Petroleum acids, e.g., naphthenic acids, are removed from crudes or crude fractions by thermal treatment.

Patent
   5820750
Priority
Feb 17 1995
Filed
Jan 17 1997
Issued
Oct 13 1998
Expiry
Feb 17 2015
Assg.orig
Entity
Large
35
8
EXPIRED
1. A process for reducing the total acid number (TAN) of whole crude or crude fraction feeds which comprises (a) thermally treating the feed in a treatment zone at a temperature of at least 400° F. and a pressure between 0.1 and 100 atmospheres for a period of time sufficient to substantially reduce the TAN and (b) removing water vapor which would inhibit said TAN reduction, simultaneously during said thermal treating with a sweep gas rate in the range of 1-2000 standard cubic feet per barrel of feed.
2. The process of claim 1 wherein said process produces gaseous reactions products, water, CO, and CO2, which are removed simultaneously from the treatment zone.
3. The process of claim 2 wherein said gaseous reaction products are removed such that CO+CO2, partial pressure, is less than 0.5 psia and water, partial pressure is less than 0.2 psia.
4. The process of claim 2 wherein the gaseous reaction products, CO, CO2, water vapor and light hydrocarbons, are removed from the treatment zone.
5. The process of claim 2 wherein essentially all gaseous reaction products are removed from the treatment zone.
6. The process of claim 1 wherein the feed is a dewatered crude.
7. The process of claim 2 wherein the feed has a TAN in excess of 2 mg KOH/gm feed.
8. The process of claim 7 wherein the thermally treated feed has a TAN of less than about 1.5 mg KOH/gin feed.
9. The process of claim 7 wherein treatment temperature is at least about 600° F.
10. The process of claim 7 wherein treatment temperature ranges from about 600°-900° F.
11. The process of claim 9 wherein the treatment time ranges from about 1 minute to about 10 hours.
12. The process of claim 9 wherein the thermally treated feed has a TAN of less than about 1.0 mg KOH/gm feed.
13. The process of claim 9 wherein the feed is a whole crude.
14. The process of claim 9 wherein the feed is a topped crude.
15. The process of claim 9 wherein the feed is an atmospheric residuum.
16. The process of claim 9 wherein the feed is a 650°-1050° F. vacuum gas oil.
17. The process of claim 9 wherein, based on the feed, less than about 0.5 wt % of produced gaseous hydrocarbon products are in the gas phase.
18. The process of claim 9 wherein treating pressure is about 1-10 atmospheres.
19. The process of claim 4 wherein said light hydrocarbons are C1 to C4 hydrocarbons.

This is a continuation of application Ser.

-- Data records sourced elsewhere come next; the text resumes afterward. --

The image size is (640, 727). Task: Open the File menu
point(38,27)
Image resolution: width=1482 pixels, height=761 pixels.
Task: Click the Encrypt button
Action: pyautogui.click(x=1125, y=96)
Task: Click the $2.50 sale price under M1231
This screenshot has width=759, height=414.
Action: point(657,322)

No. 571,049, filed Dec.12, 1995 abandoned and is a continuation-in-part of U.S. Ser. No. 546,202 abandoned filed Oct. 20, 1995 which is a continuation-in-part of U.S. Ser. No. 390,729 filed Feb. 17, 1995 abandoned.

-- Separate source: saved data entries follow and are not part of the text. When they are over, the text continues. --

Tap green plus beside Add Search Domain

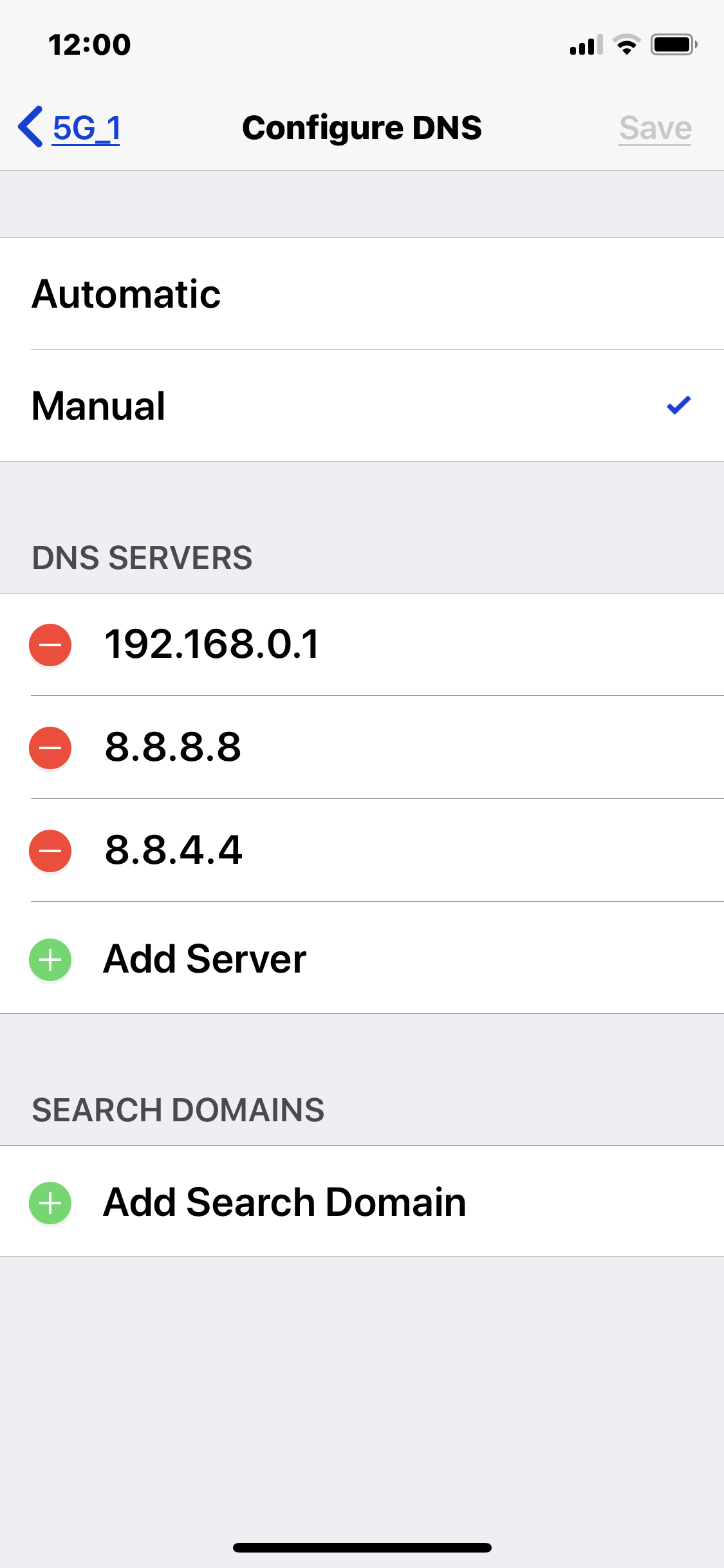[x=50, y=1202]
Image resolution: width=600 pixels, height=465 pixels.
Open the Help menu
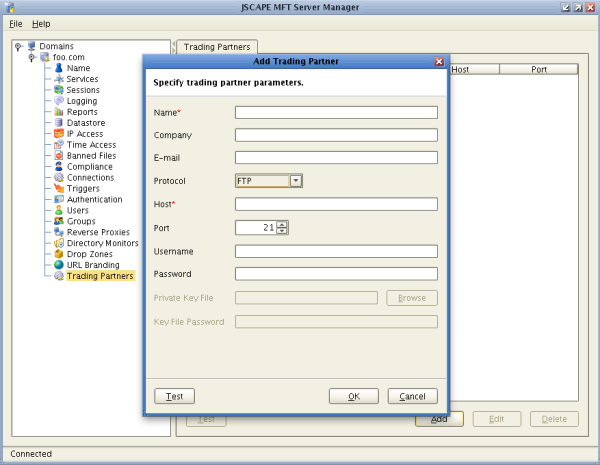coord(40,23)
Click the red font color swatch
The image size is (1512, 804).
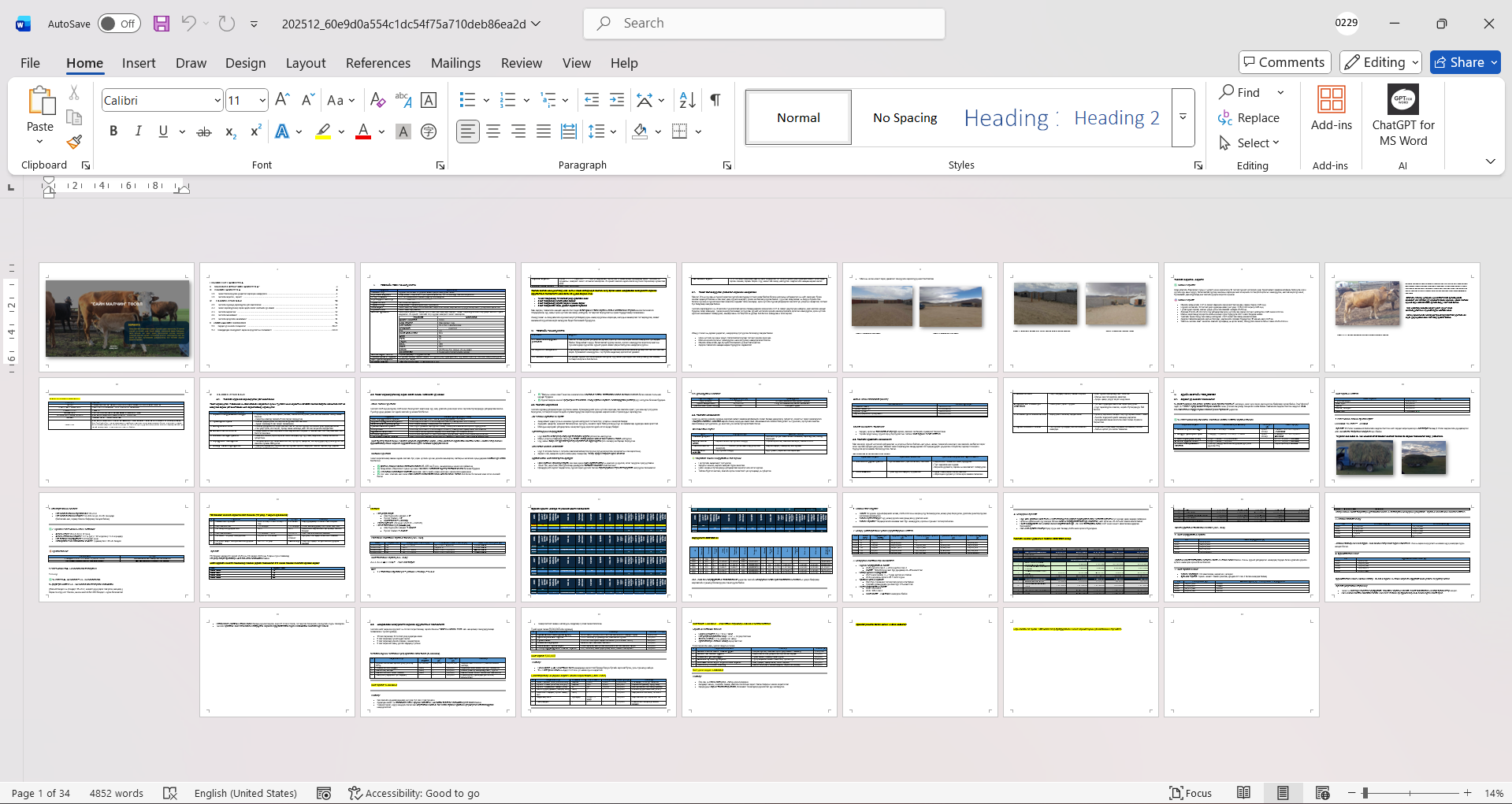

This invention relates to the decomposition of naphthenic acids present in crude oils. More particularly, this invention relates to a thermal, non-catalytic treatment for decomposing these naphthenic acids.

The presence of relatively high levels of petroleum acids, e.g., naphthenic acids, in crude oils or fractions thereof is a bane of petroleum refiners and more recently of producers, as well. Essentially, these acids, which are found to greater or lesser extent in virtually all crude oils, are corrosive, tend to cause equipment failures, lead to high maintenance costs, more frequent turnarounds than would other wise be necessary, reduce product quality, and cause environment disposal problems.

A very significant amount of literature, both patents and publications, exists that deal with naphthenic acid removal by conversion or absorption. For example, many aqueous materials can be added to crudes or crude fractions to convert the naphthenic acids to some other material, e.g., salts, that can either be removed or are less corrosive. Other methods for naphthenic acid removal are also well known including absorption, on zeolites, for example. Additionally, one common practice for overcoming naphthenic acid problems is the use of expensive alloy materials in refinery or producer equipment that will encounter relatively high naphthenic acid concentrations. Another common practice involves blending off crudes with high total acid numbers (TAN) with crudes of lower TAN, the latter, however, being significantly more costly than the former. One reference, Lazar et al (U.S. Pat. No. 1,953,353) teaches naphthenic acid decomposition of topped crudes or distillates, effected at atmospheric pressure between 600° F. and 750° F. However, it only recognizes CO2 as the sole gaseous non-hydrocarbon, naphthenic acid decomposition product and makes no provision for conducting the reaction with a continuous inert gas sweep to avoid build-up of reaction inhibitors.

Nevertheless, there remains a need for eliminating or least substantially reducing petroleum acid concentration in crudes or fractions thereof that is low cost and refinery friendly, particularly crudes or fractions thereof where the total acid number (TAN) is above about 2 mg KOH/gm oil, as determined by ASTM method D-664.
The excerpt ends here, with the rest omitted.